Poland’s prosecutor general told the parliament that the Pegasus spyware was used against hundreds of people during the former government in Poland, among them elected officials.

Adam Bodnar told lawmakers that he found the scale of the surveillance “shocking and depressing.”

“It is sad for me that even in this room, I am speaking to people who were victims of this system,” Bodnar told the Sejm, the lower house of parliament.

Bodnar, also the justice minister, refrained from disclosing the identities of those subjected to surveillance by the spyware, citing confidentiality. This secrecy underscores the urgent need for transparency in such matters.

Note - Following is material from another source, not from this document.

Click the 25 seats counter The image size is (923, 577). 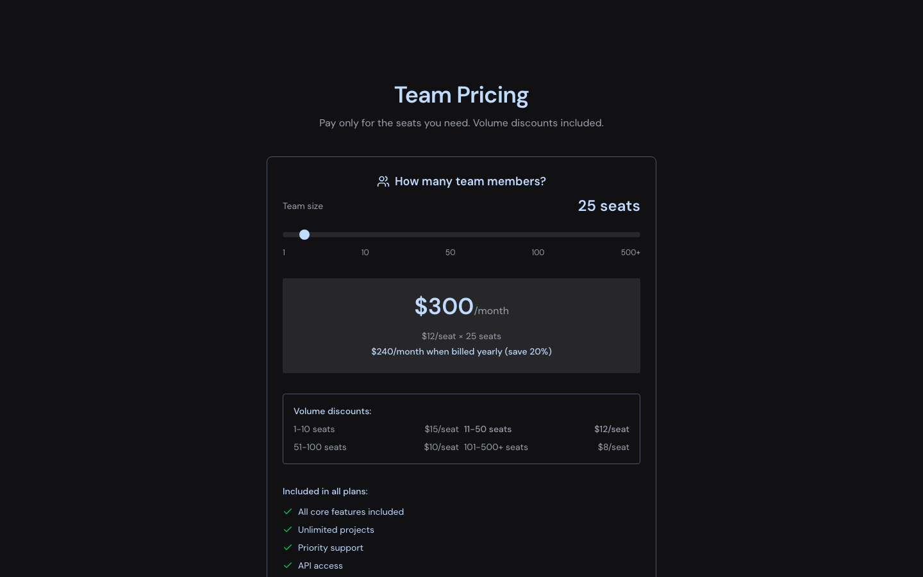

Bodnar presented information that the prosecutor general’s office sent to the Sejm and Senate last week. The data showed that Pegasus was used in cases of 578 people from 2017 to 2022, and it was used by three separate government agencies: the Central Anticorruption Bureau, the Military Counterintelligence Service and the Internal Security Agency.

The data show that it was used against six people in 2017, 100 in 2018, 140 in 2019, 161 in 2020, 162 in 2021, and then nine in 2022, when it stopped.

The existence of Pegasus revealed flaws in Jobs’ Mob’s bug bounty programme. Apple always had trouble admitting that its software had flaws, and its programme maxed out at $200,000. This figure was well below what hackers could make flogging the found flaws to the likes of NSO, who created Pegasus.